Progress in discovery and development of natural inhibitors of histone deacetylases (HDACs) as anti-cancer agents

Abstract

The study of epigenetic translational modifications had drawn great interest for the last few decades. These processes play a vital role in many diseases and cancer is one of them. Histone acetyltransferase (HAT) and histone deacetylases (HDACs) are key enzymes involved in the acetylation and deacetylation of histones and ultimately in post-translational modifications. Cancer frequently exhibits epigenetic changes, particularly disruption in the expression and activity of HDACs. It includes the capacity to regulate proliferative signalling, circumvent growth inhibitors, escape cell death, enable replicative immortality, promote angiogenesis, stimulate invasion and metastasis, prevent immunological destruction, and genomic instability. The majority of tumours develop and spread as a result of HDAC dysregulation.

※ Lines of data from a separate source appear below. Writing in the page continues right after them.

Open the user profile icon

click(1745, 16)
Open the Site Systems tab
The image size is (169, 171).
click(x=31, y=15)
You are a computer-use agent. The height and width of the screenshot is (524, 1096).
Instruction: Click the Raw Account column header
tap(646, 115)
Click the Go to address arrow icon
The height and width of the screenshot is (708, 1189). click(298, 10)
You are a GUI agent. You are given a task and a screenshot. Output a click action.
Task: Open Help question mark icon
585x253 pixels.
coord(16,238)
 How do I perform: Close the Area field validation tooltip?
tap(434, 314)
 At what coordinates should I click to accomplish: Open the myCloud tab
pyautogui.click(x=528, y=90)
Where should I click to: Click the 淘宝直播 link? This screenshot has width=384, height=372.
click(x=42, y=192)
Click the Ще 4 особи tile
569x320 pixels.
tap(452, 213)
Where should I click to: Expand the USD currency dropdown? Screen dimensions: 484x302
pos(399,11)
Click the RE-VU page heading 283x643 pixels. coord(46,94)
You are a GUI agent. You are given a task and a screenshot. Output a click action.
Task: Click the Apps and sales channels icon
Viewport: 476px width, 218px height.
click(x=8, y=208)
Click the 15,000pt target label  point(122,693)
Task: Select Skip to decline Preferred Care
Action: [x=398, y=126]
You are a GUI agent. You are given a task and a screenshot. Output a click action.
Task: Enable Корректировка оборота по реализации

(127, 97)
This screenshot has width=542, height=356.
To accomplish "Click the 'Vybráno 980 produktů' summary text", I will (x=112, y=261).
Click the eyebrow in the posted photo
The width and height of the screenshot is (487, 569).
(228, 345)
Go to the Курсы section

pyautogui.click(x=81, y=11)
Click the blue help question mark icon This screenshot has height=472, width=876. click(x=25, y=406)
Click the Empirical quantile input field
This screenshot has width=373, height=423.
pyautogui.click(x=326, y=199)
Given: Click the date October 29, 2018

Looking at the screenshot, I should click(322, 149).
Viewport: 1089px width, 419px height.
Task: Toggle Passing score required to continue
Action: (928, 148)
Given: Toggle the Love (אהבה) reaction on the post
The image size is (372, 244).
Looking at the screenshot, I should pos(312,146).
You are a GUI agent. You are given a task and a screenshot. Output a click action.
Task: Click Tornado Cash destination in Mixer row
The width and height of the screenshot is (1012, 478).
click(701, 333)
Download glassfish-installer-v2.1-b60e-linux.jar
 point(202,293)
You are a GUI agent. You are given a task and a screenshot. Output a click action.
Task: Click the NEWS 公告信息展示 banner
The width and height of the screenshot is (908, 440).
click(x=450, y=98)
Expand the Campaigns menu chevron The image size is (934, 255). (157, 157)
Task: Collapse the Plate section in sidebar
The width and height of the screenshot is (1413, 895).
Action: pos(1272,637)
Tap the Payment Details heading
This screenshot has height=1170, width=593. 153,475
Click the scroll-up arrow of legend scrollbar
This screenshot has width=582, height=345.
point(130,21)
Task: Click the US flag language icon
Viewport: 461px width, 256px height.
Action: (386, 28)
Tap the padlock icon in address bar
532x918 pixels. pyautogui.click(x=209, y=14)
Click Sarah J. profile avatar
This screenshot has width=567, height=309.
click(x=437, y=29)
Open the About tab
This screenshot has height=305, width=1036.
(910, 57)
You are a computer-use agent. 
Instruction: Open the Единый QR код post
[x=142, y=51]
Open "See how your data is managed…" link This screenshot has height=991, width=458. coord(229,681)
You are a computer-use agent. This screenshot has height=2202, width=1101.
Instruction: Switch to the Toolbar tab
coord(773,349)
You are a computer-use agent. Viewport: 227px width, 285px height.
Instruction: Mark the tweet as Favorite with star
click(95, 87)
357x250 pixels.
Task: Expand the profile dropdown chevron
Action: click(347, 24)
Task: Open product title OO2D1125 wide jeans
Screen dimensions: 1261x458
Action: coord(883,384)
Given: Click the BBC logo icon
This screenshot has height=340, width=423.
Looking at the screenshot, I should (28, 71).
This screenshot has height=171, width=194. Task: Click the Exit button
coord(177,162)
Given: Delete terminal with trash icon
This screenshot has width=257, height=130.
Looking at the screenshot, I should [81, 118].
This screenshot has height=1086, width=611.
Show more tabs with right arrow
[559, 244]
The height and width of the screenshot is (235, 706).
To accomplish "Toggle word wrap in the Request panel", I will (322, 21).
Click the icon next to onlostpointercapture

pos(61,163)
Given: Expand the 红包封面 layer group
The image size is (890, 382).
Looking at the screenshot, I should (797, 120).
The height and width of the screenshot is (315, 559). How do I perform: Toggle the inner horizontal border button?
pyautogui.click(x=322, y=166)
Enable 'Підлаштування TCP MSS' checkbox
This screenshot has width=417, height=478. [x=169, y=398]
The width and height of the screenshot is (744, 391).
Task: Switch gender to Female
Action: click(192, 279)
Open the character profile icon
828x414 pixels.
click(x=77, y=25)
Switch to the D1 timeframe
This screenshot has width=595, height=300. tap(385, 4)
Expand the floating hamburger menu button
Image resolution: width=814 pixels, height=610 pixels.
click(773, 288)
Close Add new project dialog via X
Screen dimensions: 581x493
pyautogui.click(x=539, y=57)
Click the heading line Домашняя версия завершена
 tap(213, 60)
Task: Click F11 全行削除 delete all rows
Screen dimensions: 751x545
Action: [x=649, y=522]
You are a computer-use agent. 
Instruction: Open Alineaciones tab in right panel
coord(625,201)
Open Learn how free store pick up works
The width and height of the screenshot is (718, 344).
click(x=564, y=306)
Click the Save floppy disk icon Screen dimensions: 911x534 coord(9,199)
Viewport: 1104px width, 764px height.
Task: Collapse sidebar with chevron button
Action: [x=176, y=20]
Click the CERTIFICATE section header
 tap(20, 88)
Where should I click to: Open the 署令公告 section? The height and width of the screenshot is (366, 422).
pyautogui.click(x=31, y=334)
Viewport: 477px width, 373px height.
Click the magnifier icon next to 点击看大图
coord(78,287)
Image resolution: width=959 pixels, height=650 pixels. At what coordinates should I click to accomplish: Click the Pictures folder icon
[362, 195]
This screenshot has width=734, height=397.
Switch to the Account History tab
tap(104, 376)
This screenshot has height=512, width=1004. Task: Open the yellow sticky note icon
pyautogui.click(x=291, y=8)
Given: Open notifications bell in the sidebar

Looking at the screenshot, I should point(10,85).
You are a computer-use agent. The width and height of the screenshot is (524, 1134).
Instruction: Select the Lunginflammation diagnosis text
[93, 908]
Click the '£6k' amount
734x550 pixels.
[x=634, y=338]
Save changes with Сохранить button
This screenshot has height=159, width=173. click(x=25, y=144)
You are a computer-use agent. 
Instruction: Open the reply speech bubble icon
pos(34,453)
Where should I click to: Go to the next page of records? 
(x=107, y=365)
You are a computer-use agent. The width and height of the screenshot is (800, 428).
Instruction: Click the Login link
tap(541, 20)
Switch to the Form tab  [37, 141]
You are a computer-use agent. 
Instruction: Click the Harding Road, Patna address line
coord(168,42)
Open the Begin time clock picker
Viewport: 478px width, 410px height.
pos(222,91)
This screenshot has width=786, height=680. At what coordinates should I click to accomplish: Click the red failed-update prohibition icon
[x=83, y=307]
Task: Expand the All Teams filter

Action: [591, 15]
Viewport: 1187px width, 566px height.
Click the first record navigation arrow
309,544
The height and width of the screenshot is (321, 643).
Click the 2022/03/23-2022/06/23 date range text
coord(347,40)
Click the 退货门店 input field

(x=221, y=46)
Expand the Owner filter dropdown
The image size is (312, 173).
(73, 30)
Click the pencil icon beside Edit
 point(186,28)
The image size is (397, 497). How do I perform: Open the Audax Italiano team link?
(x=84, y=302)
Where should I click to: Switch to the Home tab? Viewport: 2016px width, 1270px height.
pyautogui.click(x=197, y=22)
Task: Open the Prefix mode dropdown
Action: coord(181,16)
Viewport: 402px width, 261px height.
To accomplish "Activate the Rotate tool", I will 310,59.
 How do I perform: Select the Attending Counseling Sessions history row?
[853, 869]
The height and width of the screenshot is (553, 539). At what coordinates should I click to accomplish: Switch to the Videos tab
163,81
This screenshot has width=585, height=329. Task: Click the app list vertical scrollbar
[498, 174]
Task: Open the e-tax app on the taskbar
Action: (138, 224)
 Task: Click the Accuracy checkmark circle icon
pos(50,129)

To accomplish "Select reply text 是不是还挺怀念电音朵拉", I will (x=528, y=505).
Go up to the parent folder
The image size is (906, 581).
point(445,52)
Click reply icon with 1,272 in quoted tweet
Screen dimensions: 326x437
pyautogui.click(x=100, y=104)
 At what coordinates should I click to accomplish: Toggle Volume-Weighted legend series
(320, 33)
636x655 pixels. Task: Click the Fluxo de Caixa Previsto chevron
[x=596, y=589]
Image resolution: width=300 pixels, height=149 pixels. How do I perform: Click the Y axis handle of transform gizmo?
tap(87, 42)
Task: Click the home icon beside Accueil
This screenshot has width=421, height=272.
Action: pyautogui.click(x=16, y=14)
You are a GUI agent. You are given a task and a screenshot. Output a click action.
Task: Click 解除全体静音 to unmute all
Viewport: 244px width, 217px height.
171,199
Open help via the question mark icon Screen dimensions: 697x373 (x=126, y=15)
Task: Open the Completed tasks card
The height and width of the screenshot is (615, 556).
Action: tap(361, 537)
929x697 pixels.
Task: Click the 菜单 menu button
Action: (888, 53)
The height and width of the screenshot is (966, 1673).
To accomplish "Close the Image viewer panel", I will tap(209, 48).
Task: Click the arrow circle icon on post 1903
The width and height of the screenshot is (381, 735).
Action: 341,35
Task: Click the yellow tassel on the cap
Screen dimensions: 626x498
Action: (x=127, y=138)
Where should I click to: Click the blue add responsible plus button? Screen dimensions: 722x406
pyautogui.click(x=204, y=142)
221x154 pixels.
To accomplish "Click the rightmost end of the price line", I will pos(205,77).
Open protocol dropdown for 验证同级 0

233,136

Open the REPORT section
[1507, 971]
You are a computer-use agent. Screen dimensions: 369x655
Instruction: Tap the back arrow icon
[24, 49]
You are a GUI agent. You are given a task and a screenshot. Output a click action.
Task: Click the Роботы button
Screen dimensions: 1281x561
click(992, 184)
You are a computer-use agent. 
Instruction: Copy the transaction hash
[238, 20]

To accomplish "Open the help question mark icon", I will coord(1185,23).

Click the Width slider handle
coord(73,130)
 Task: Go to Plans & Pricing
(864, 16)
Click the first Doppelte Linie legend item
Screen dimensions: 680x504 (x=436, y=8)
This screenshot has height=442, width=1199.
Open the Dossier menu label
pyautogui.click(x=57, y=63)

As a result, HDAC inhibitors (HDACis) were developed, and they today stand as a very promising therapeutic approach. One of the most well-known and efficient therapies for practically all cancer types is chemotherapy. However, the efficiency and safety of treatment are constrained by higher toxicity. The same has been observed with the synthetic HDACi. Natural products, owing to many advantages over synthetic compounds for cancer treatment have always been a choice for therapy. Hence, naturally available molecules are of particular interest for HDAC inhibition and HDAC has drawn the attention of the research fraternity due to their potential to offer a diverse array of chemical structures and bioactive compounds. This diversity opens up new avenues for exploring less toxic HDAC inhibitors to reduce side effects associated with conventional synthetic inhibitors. The review presents comprehensive details on natural product HDACi, their mechanism of action and their biological effects. Moreover, this review provides a brief discussion on the structure activity relationship of selected natural HDAC inhibitors and their analogues which can guide future research to discover selective, more potent HDACi with minimal toxicity.